GIVEN RECORDS section start

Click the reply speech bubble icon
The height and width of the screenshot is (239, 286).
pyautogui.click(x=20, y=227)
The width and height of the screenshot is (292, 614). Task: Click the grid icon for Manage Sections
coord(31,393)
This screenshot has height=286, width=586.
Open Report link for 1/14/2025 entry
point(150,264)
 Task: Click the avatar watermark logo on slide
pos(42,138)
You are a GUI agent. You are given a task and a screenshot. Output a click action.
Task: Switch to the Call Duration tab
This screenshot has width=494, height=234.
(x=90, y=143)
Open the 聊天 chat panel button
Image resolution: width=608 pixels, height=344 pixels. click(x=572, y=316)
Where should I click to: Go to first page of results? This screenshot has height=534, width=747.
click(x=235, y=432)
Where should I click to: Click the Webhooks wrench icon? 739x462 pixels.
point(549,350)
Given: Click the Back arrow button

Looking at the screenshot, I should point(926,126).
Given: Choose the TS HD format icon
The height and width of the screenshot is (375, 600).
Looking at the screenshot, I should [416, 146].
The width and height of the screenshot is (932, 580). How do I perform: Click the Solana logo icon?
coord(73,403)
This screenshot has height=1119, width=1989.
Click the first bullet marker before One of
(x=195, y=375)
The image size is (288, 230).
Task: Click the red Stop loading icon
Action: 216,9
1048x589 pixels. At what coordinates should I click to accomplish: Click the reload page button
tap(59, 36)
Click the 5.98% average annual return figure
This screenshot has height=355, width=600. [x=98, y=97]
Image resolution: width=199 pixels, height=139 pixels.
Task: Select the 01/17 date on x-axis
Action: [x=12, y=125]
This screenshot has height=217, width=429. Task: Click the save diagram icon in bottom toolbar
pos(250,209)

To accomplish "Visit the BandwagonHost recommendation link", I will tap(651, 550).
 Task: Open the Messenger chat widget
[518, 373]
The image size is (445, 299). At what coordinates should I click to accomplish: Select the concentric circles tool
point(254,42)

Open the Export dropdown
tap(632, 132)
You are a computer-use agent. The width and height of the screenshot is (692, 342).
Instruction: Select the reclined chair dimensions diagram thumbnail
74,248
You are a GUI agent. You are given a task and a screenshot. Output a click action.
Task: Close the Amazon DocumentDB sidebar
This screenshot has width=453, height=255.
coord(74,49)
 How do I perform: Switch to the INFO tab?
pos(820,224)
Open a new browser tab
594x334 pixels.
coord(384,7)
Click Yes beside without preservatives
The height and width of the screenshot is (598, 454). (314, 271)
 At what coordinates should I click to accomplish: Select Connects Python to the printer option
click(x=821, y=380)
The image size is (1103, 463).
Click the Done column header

GIVEN RECORDS section end

_BRIEF:_ Each record must be repeated exactly as it is.

_ANSWER TO THIS PROBLEM:_
Click the reply speech bubble icon
The height and width of the screenshot is (239, 286).
pyautogui.click(x=20, y=227)
The width and height of the screenshot is (292, 614). Task: Click the grid icon for Manage Sections
coord(31,393)
This screenshot has height=286, width=586.
Open Report link for 1/14/2025 entry
point(150,264)
 Task: Click the avatar watermark logo on slide
pos(42,138)
You are a GUI agent. You are given a task and a screenshot. Output a click action.
Task: Switch to the Call Duration tab
This screenshot has width=494, height=234.
(x=90, y=143)
Open the 聊天 chat panel button
Image resolution: width=608 pixels, height=344 pixels. click(x=572, y=316)
Where should I click to: Go to first page of results? This screenshot has height=534, width=747.
click(x=235, y=432)
Where should I click to: Click the Webhooks wrench icon? 739x462 pixels.
point(549,350)
Given: Click the Back arrow button

Looking at the screenshot, I should point(926,126).
Given: Choose the TS HD format icon
The height and width of the screenshot is (375, 600).
Looking at the screenshot, I should [416, 146].
The width and height of the screenshot is (932, 580). How do I perform: Click the Solana logo icon?
coord(73,403)
This screenshot has height=1119, width=1989.
Click the first bullet marker before One of
(x=195, y=375)
The image size is (288, 230).
Task: Click the red Stop loading icon
Action: 216,9
1048x589 pixels. At what coordinates should I click to accomplish: Click the reload page button
tap(59, 36)
Click the 5.98% average annual return figure
This screenshot has height=355, width=600. [x=98, y=97]
Image resolution: width=199 pixels, height=139 pixels.
Task: Select the 01/17 date on x-axis
Action: [x=12, y=125]
This screenshot has height=217, width=429. Task: Click the save diagram icon in bottom toolbar
pos(250,209)

To accomplish "Visit the BandwagonHost recommendation link", I will tap(651, 550).
 Task: Open the Messenger chat widget
[518, 373]
The image size is (445, 299). At what coordinates should I click to accomplish: Select the concentric circles tool
point(254,42)

Open the Export dropdown
tap(632, 132)
You are a computer-use agent. The width and height of the screenshot is (692, 342).
Instruction: Select the reclined chair dimensions diagram thumbnail
74,248
You are a GUI agent. You are given a task and a screenshot. Output a click action.
Task: Close the Amazon DocumentDB sidebar
This screenshot has width=453, height=255.
coord(74,49)
 How do I perform: Switch to the INFO tab?
pos(820,224)
Open a new browser tab
594x334 pixels.
coord(384,7)
Click Yes beside without preservatives
The height and width of the screenshot is (598, 454). (314, 271)
 At what coordinates should I click to accomplish: Select Connects Python to the printer option
click(x=821, y=380)
The image size is (1103, 463).
Click the Done column header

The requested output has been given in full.